* _What is required_
Take the entries that follow and return only the lines from the one with "Given: Switch to the Taxation tab label" through the final line, leaving every picture behind.
━━ Extracted data
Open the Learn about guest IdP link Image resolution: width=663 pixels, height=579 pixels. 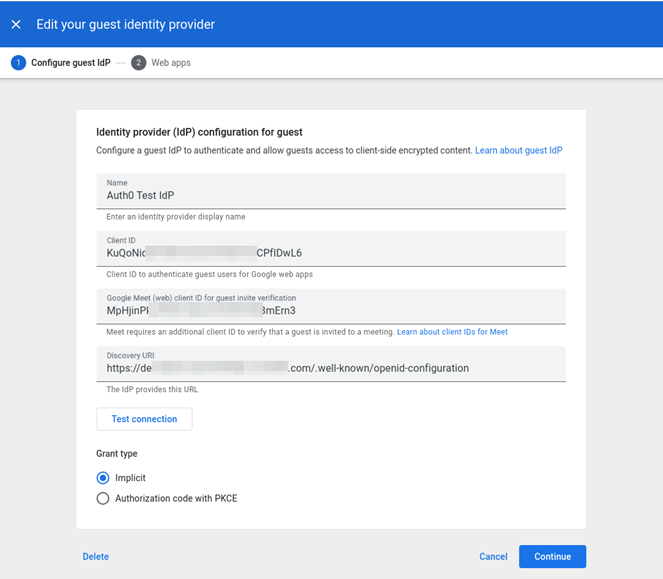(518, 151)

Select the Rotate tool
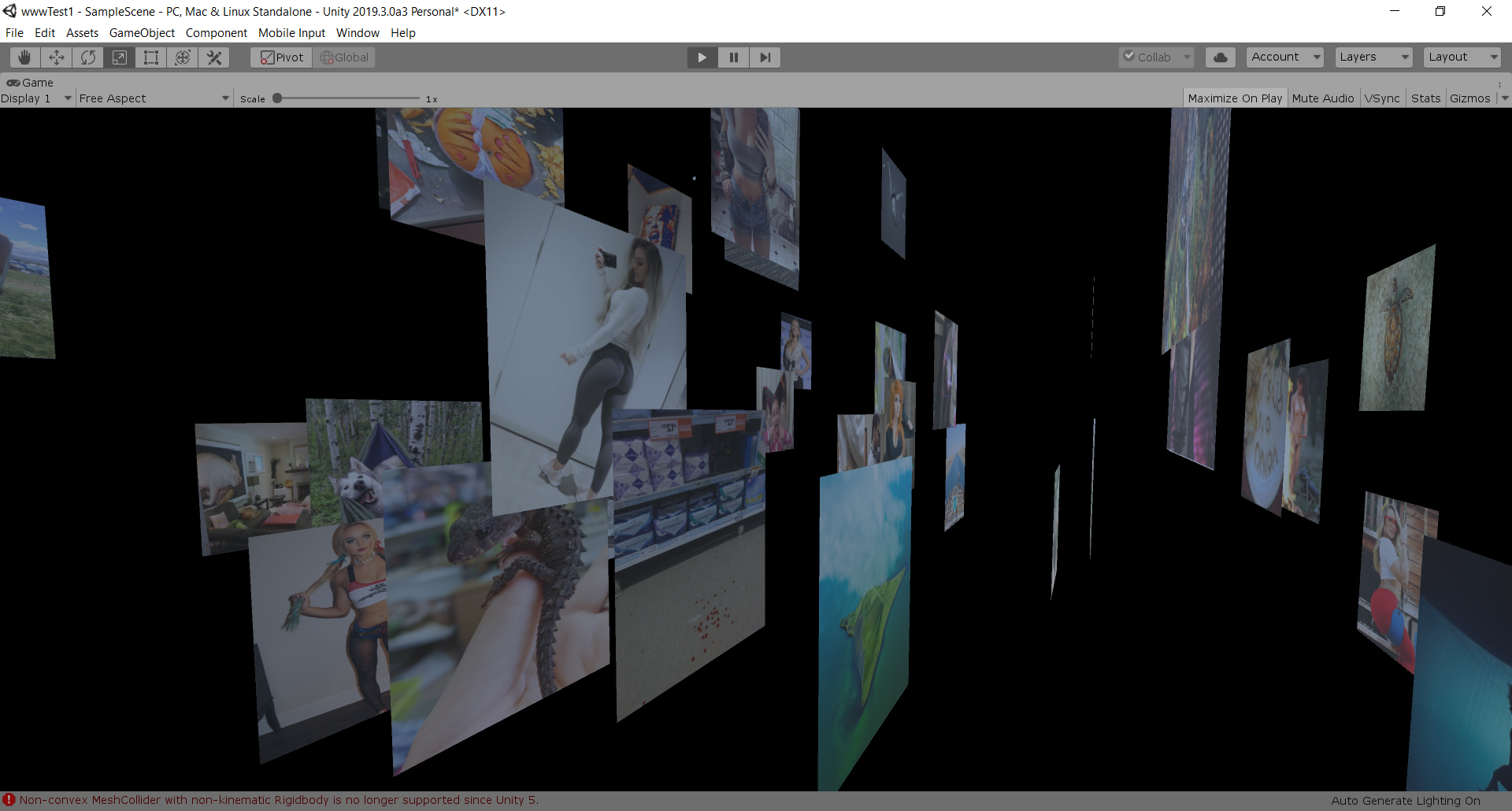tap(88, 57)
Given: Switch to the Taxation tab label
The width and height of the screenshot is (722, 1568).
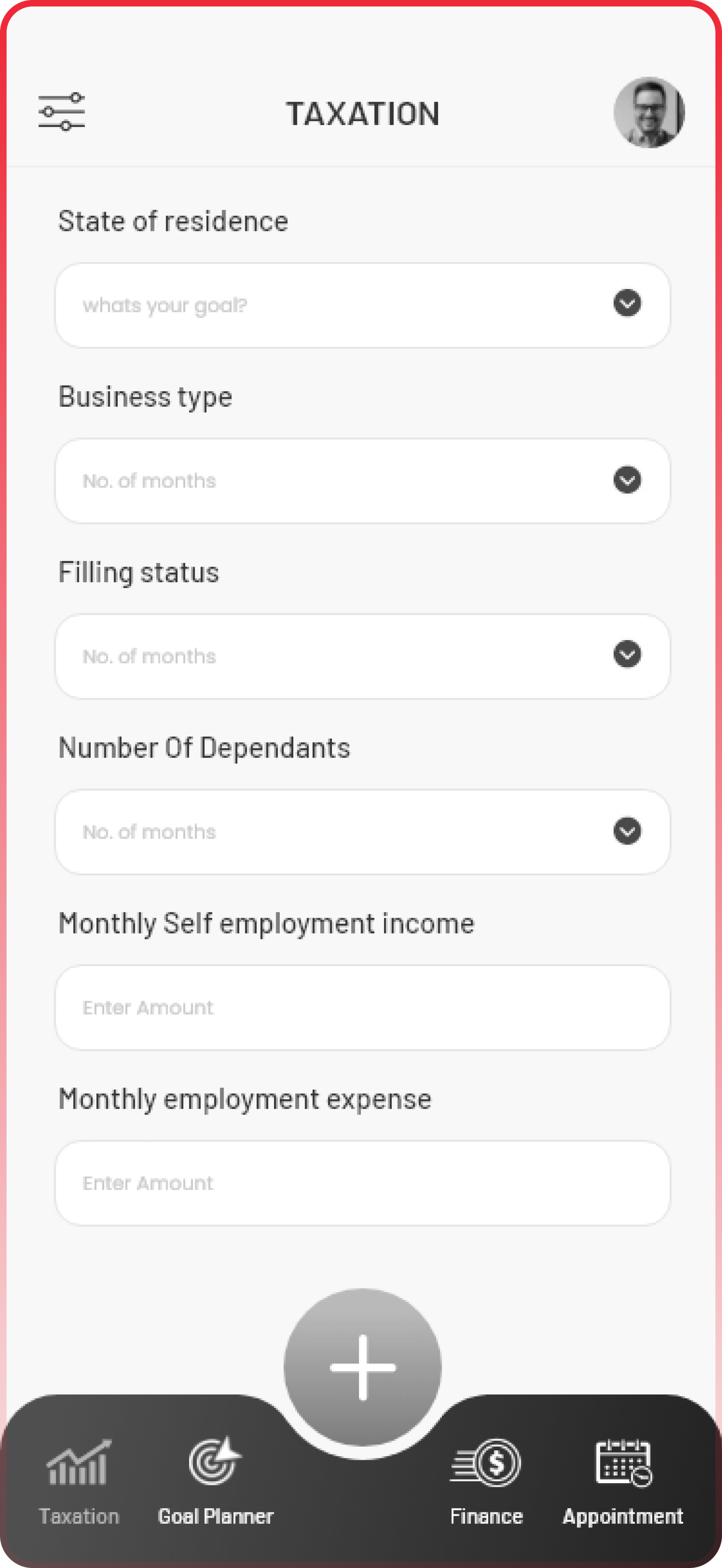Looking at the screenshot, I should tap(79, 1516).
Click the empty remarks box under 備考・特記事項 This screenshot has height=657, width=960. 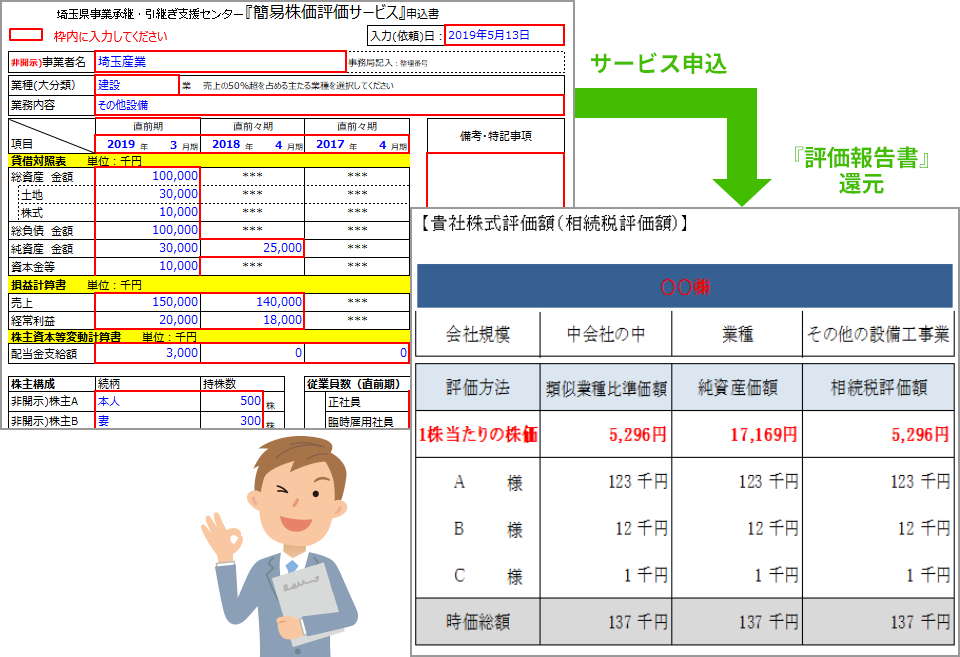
━━━━
* _Reply_
Given: Switch to the Taxation tab label
The width and height of the screenshot is (722, 1568).
Looking at the screenshot, I should tap(79, 1516).
Click the empty remarks box under 備考・特記事項 This screenshot has height=657, width=960. 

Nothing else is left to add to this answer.